Who's talking to whom: microbiome-enteric nervous system interactions in early life

Abstract

The enteric nervous system (ENS) is the intrinsic nervous system of the gastrointestinal tract (GI) and regulates important GI functions, including motility, nutrient uptake, and immune response. The development of the ENS begins during early organogenesis and continues to develop once feeding begins, with ongoing plasticity into adulthood. There has been increasing recognition that the intestinal microbiota and ENS interact during critical periods, with implications for normal development and potential disease pathogenesis. In this review, we focus on insights from mouse and zebrafish model systems to compare and contrast how each model can serve in elucidating the bidirectional communication between the ENS and the microbiome. At the end of this review, we further outline implications for human disease and highlight research innovations that can lead the field forward.
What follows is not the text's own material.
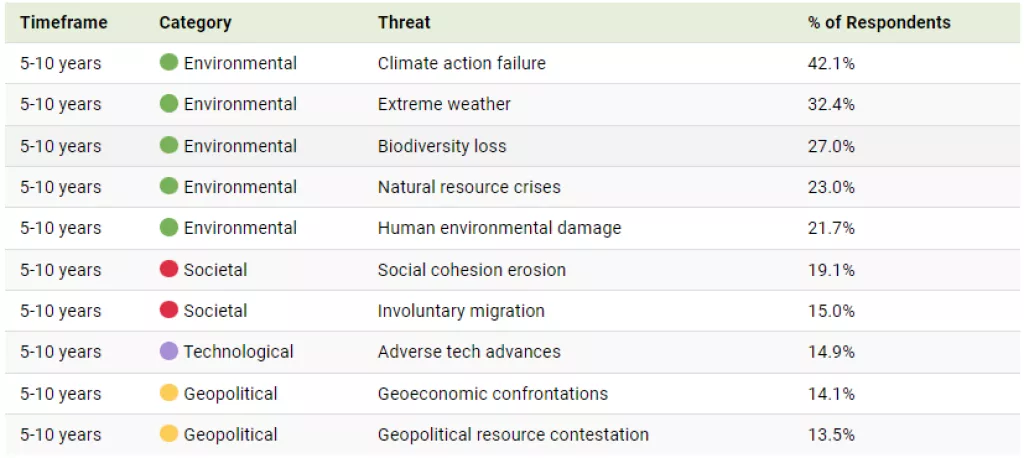Image resolution: width=1024 pixels, height=458 pixels.
Task: Click red dot in Social cohesion erosion row
Action: coord(169,270)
Keywords: ENS neuropathies; enteric glia; enteric neuron; microbiota; zebrafish.

Graphical abstract

Figure 1.

Schematic timeline of enteric nervous system (ENS) development in mice and zebrafish. Developmental stages in mice and zebrafish can be described by periods of early development and early feeding, at which point the gastrointestinal (GI) tract has greater opportunities to be colonized by microbiota. In both mice and zebrafish, the development of the ENS can be conceptualized into three stages: migration of progenitor cells and colonization within the gut wall, proliferation, and differentiation. Created with BioRender.com. hpf, hours postfertilization.

Figure 2.

The myenteric plexus is hypoplastic in early postnatal GF mice. Myenteric nerves were visualized by immunolabeling with antibodies to PGP9.5 (red). A–C: myenteric plexus in the SPF duodenum, jejunum, and ileum is organized in a lattice-like network, with even spacing between ganglia and uniform thickness of connective nerve fibers. D: myenteric plexus in the GF duodenum resembles that of SPF duodenum. E and F: in GF mice, the myenteric plexus of the jejunum and ileum appears unorganized, with fewer ganglia and thinner connecting nerve fibers. G–I: In ASF colonized mice, the structure appears similar to that observed in SPF-colonized animals. Bar = 120 μm [from Collins et al. (71) with permission]. SPF: specific pathogen-free; GF: germ-free; ASF: Altered Shaedler Flora.

Figure 3.

Summary of components of the intestine and enteric nervous system (ENS) functions. ENS neurons (green) and ENS glial cells (blue) interact with different intestinal cell types and control important intestinal functions (boxes). ICC: interstitial cells of Cajal. Modified from Ganz et al. (72) with permission.

Figure 4.

Examples of enteric nervous system (ENS)-regulated intestinal functions—luminal pH and intestinal motility—that impact the colonization and composition of the intestinal microbiota. A: luminal pH is lower in zebrafish sox10 mutants (bottom) compared with wild types (top). B: in zebrafish wild type (wt), the ENS (top) regulates the chemical environment of the intestinal lumen and thereby maintains a healthy microbiota and neutrophil population. In zebrafish sox10 mutants (bottom), the absence of ENS leads to a reduced luminal pH thereby increasing the abundance of proinflammatory Vibrio and neutrophils which results in an inflammatory response. C: example of competition between Vibrio (blue) and Aeromonas (magenta) in the zebrafish intestine over time using live imaging on a light-sheet microscope. D: intestinal contractions in the wild-type zebrafish host (top) promote the collapse of Aeromonas population when challenged by Vibrio. Lack of intestinal contractions in zebrafish ret mutants (bottom) prevents Aeromonas from being outcompeted by Vibrio. A: based on Fig. 4 from Hamilton et al. (74), which is licensed under CC BY 4.0; C: based on Fig. 3A from Wiles et al. (106), which is licensed under CC BY 4.0.